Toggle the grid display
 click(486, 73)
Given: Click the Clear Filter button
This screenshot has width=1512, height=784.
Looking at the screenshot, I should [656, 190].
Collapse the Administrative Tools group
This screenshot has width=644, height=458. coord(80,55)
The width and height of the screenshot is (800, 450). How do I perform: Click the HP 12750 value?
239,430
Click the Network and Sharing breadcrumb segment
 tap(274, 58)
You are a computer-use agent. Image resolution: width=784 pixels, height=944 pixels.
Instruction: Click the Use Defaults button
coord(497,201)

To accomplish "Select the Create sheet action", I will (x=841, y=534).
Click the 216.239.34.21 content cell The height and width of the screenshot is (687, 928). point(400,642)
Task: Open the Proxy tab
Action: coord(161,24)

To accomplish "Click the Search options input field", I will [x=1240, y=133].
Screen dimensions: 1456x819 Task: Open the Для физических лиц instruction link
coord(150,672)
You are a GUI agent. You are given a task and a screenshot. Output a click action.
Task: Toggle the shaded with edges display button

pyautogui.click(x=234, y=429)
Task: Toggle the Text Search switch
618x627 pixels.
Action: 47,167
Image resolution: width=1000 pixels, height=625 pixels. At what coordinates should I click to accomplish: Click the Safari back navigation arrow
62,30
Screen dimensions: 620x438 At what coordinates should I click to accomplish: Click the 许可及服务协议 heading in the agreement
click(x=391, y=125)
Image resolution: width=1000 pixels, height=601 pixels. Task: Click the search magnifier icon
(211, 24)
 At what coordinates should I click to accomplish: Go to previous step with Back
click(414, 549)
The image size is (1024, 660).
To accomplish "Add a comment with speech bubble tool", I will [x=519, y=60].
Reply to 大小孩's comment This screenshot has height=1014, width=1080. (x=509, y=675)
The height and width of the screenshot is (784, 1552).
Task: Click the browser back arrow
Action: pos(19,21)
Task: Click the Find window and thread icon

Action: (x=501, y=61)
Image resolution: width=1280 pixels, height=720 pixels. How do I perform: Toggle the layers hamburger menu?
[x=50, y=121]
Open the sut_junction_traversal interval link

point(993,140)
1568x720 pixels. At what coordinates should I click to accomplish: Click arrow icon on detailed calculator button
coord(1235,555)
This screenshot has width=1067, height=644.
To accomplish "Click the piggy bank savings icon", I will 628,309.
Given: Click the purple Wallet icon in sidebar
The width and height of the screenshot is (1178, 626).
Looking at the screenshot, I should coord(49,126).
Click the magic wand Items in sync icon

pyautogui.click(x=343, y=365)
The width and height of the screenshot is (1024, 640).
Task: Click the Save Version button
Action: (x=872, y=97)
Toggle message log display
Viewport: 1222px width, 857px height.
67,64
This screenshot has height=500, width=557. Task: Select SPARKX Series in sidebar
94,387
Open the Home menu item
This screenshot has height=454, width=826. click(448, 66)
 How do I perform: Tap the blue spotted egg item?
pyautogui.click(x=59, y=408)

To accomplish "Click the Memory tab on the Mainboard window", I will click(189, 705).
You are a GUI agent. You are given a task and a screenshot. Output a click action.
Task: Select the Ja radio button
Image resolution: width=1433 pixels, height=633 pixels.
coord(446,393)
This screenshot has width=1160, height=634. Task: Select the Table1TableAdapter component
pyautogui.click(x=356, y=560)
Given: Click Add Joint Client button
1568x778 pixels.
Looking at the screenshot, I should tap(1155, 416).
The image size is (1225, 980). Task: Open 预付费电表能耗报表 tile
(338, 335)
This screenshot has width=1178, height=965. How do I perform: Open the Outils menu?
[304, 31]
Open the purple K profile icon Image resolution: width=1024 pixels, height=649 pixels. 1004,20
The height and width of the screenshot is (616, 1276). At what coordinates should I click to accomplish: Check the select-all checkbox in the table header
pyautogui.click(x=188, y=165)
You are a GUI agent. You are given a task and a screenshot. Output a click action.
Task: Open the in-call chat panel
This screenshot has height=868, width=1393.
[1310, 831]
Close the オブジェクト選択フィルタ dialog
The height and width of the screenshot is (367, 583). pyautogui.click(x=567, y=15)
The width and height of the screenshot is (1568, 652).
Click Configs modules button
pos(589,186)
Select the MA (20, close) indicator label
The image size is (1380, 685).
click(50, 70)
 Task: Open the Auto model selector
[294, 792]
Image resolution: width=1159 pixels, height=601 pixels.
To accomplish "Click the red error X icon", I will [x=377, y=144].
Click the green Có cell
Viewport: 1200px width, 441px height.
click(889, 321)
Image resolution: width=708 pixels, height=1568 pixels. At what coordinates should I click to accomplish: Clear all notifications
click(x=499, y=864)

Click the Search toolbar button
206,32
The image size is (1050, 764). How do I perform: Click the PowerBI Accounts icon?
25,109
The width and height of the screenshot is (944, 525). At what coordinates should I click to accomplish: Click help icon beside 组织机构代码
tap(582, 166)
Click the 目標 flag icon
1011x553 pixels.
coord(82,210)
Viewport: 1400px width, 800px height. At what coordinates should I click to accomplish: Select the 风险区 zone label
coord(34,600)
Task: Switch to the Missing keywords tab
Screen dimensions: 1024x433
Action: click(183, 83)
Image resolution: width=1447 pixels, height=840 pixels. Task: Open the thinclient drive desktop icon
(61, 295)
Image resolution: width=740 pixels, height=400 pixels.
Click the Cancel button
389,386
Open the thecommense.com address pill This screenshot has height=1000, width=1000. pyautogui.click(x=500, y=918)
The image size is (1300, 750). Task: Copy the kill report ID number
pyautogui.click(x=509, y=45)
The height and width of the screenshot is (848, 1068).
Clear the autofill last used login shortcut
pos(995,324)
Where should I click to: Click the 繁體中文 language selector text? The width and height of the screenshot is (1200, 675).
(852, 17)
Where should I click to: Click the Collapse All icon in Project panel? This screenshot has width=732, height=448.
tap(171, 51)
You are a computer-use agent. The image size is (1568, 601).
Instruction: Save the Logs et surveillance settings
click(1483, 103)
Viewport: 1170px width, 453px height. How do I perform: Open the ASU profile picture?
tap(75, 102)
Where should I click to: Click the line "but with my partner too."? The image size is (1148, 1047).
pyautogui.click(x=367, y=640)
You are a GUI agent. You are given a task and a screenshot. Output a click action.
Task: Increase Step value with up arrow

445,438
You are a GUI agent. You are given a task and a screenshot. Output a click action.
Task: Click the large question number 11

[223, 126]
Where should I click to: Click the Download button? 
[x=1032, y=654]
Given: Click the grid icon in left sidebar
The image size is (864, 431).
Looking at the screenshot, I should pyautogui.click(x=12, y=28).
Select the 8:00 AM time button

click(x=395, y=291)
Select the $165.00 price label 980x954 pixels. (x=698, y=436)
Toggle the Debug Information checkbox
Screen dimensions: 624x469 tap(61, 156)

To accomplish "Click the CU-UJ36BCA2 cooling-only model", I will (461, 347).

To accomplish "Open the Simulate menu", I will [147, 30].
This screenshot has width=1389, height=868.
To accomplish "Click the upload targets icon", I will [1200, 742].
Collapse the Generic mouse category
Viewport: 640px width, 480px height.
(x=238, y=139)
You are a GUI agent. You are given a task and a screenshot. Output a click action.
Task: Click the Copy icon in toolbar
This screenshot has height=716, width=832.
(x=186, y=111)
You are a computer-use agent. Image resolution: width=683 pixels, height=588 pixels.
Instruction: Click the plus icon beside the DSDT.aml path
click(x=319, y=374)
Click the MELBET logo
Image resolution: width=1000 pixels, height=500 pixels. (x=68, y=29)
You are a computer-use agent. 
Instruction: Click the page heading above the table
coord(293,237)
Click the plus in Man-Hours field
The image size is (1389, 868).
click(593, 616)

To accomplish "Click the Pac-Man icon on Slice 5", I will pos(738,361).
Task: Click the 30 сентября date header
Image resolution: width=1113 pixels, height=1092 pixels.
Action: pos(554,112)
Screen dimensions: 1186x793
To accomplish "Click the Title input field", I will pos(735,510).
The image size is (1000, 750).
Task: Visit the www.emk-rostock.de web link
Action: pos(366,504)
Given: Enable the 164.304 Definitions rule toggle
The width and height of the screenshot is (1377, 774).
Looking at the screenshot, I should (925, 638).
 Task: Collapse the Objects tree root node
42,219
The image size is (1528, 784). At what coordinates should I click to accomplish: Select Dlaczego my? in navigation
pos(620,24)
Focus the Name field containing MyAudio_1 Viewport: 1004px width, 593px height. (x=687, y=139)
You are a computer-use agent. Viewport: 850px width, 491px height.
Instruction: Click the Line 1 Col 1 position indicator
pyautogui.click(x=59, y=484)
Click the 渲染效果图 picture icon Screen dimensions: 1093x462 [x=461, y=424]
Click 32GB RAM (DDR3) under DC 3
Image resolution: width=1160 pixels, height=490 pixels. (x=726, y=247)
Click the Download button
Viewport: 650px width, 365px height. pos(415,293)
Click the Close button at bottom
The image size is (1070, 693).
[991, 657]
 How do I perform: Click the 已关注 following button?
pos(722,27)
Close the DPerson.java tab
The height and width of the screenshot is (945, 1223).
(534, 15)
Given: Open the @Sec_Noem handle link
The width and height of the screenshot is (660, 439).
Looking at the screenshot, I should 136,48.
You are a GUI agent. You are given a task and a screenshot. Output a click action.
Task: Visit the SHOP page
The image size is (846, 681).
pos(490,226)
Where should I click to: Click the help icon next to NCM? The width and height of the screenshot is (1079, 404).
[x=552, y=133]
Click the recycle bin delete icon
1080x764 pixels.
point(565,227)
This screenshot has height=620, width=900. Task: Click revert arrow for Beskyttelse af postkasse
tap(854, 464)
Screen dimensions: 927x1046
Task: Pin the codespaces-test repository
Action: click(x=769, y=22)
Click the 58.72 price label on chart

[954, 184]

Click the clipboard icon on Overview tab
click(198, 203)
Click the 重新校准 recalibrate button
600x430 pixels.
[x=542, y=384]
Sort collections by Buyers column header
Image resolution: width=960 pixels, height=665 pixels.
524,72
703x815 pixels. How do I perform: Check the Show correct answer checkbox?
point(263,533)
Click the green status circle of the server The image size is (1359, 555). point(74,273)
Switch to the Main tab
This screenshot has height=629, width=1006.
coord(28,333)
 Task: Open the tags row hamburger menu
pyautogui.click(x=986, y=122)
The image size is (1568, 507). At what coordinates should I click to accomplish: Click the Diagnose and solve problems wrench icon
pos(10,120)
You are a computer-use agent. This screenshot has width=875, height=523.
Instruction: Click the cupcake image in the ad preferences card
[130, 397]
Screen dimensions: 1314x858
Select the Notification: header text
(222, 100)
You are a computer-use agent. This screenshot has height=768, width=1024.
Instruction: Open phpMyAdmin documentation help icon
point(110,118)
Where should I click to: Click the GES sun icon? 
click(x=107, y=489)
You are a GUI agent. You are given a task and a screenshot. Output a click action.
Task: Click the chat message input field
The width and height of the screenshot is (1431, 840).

****************

[Exercise brief]
Which lines in the material contain the word "computer"? Pull each of them out.

[Task output]
You are a computer-use agent. Image resolution: width=784 pixels, height=944 pixels.
You are a computer-use agent. The image size is (1568, 601).
You are a computer-use agent. Image resolution: width=683 pixels, height=588 pixels.
You are a computer-use agent. 
You are a computer-use agent. Viewport: 850px width, 491px height.
You are a computer-use agent. This screenshot has width=875, height=523.
You are a computer-use agent. This screenshot has height=768, width=1024.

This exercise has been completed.